Cord blood is rich in stem cells (cells produced in the bone marrow that mature to different types of blood cells), which may prove useful in new sickle cell therapies. However, cord blood from babies with sickle cell trait, sickle cell disease and normal babies may act differently under laboratory conditions, so it is important to learn how best to work with blood from all three groups of babies for future use in possible treatments.

Pregnant women between 18 and 45 years of age who are at risk of having an infant with sickle cell disease and normal volunteers who are pregnant and not at risk for this disease may be eligible for this study.

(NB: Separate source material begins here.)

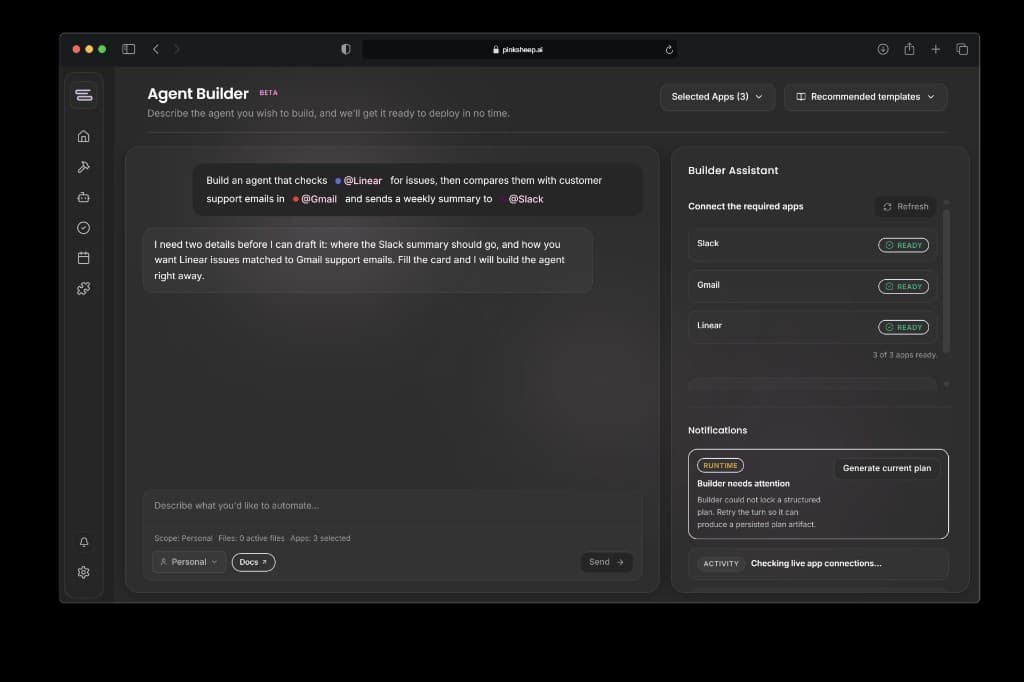Open a new Safari tab
1024x682 pixels.
[935, 48]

Potential participants will be counseled about donating her infant's blood in order to make an informed choice.

All women who participate in the study will provide a medical history and have blood collected from the umbilical cord and placenta (afterbirth) after the baby's delivery. The blood will be tested for various infectious diseases, processed, frozen and stored for research purposes. In addition, blood from women with babies at risk for sickle cell disease will be tested for the presence of the sickle cell gene, tissue typed, and used for research as follows:

- Sickle cell disease - If cord blood tests show the baby has sickle cell disease, the blood will be frozen for an indefinite period of time for possible use in future treatment of the child. This treatment could include stem cell transplantation or gene therapy, treatments are not currently considered routine for sickle cell disease.

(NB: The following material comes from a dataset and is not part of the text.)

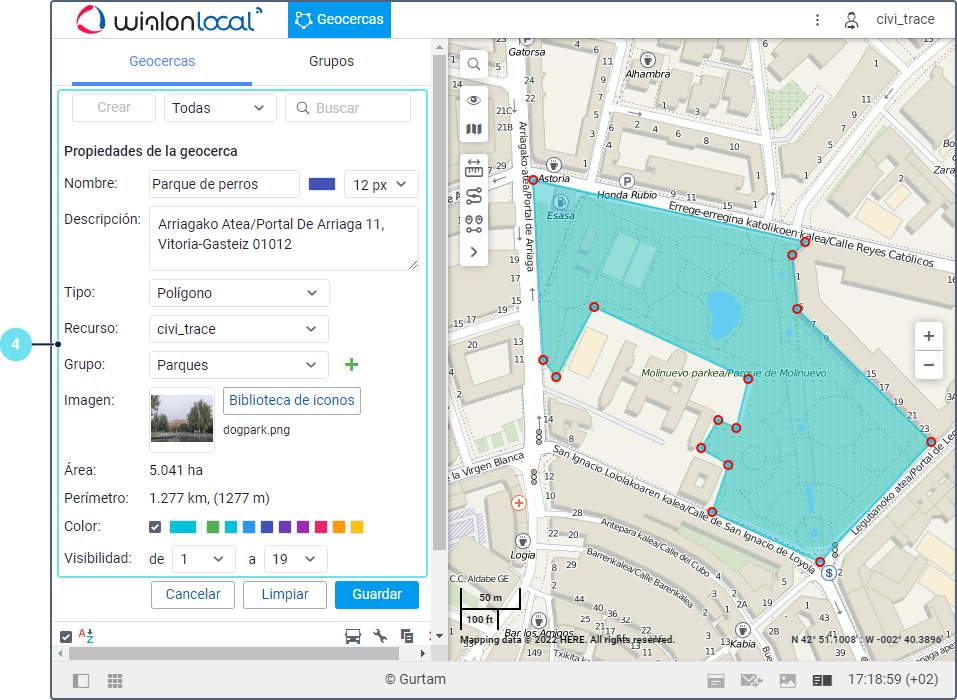Click the green plus next to Grupo
This screenshot has width=957, height=700.
coord(350,365)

- Sickle cell trait or normal hemoglobin - If cord blood tests show the baby has sickle cell trait or is unaffected, the blood will be processed and stored for up to 3 years, during which time it may possibly be used to treat a currently living or future sibling with sickle cell disease. After 3 years, the participant may agree to either have the blood discarded, given to research or moved to another facility for continued storage at the participant's expense, if there is a storage fee. Alternatively, if there is no anticipated future need for the collected blood, or if it does not meet standards needed for future treatment, it will be used in NIH-approved research studies.

Participants and their family doctor or the baby's pediatrician will be contacted twice a year for information about changes in the baby's health. Participants may also be asked permission to perform new tests developed by researchers.

Sponsoring Institute:

National Institute of Diabetes and Digestive and Kidney Diseases (NIDDK)

Recruitment Detail

Type: Active Accrual Of New Subjects

Gender: Female

Referral Letter Required: No

Population Exclusion(s): Male

Children

Eligibility Criteria:

INCLUSION CRITERIA:

Pregnant women who are at risk of having an infant with sickle cell anemia (HbSS), as well as woman who are not at risk and wish to serve as control subjects, will be identified and referred by their health care providers or will be self-referred.

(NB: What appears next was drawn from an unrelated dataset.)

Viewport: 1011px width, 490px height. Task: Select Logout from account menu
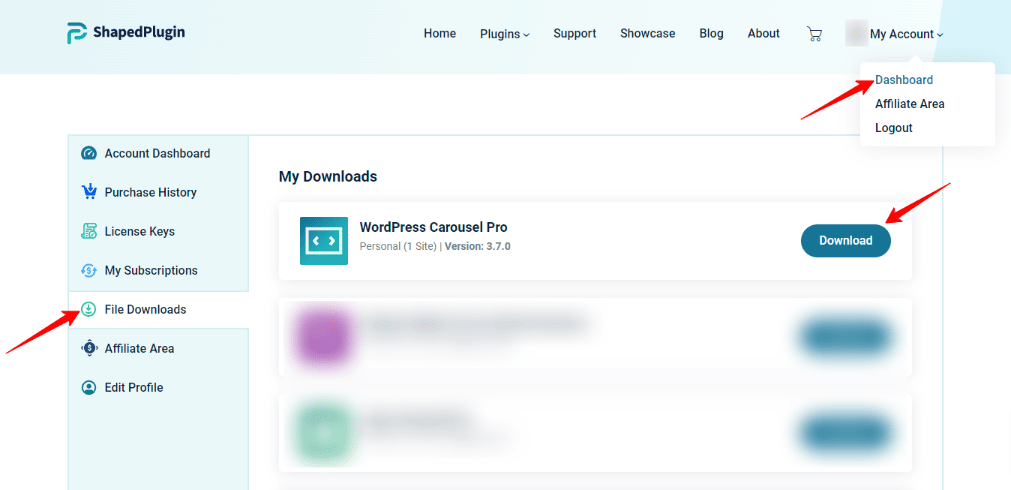(893, 128)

Maternal subjects must be between 18 and 45 years old, may be in their first or subsequent pregnancy, and must be able to provide informed consent.

EXCLUSION CRITERIA:

The maternal subject will not be eligible for study if she is known to be positive for one or more of the following diseases transmissible by blood: HIV, hepatitis C, or HTLV; is unable to give informed consent; or is known to have a fetus with a significant congenital anomaly.

Subjects may be excluded at the time of delivery if the attending physician or collection staff, due to unanticipated obstetrical complications, deems cord blood collection inadvisable.

Special Instructions: Currently Not Provided

Keywords:

Processing

Cryopreservation

Gene Therapy

Transplantation

Hemoglobin

Recruitment Keywords:

Sickle Cell

Umbilical Cord Blood

Gene Therapy

Conditions:

Healthy

Sickle Cell Anemia

Investigational Drug(s):

None

Investigational Device(s):

None

Contacts:

Patient Recruitment and Public Liaison Office
Building 61
10 Cloister Court
Bethesda, Maryland 20892-4754
Toll Free: 1-800-411-1222
TTY: 301-594-9774 (local),1-866-411-1010 (toll free)
Fax: 301-480-9793

Electronic Mail:prpl@mail.cc.nih.gov

Citations:

Cord Blood Transplantation Study (COBLT): cord blood bank standard operating procedures

Automated partial exchange transfusion in sickle cell anemia

Induction of high levels of allogeneic hematopoietic reconstitution and donor-specific tolerance without myelosuppressive conditioning

• Questions about participating in a study, please contact the Patient Recruitment and Public Liaison Office, CC.
• Technical questions regarding the Clinical Center web site, please contact the Department of Networks and Applications, CC.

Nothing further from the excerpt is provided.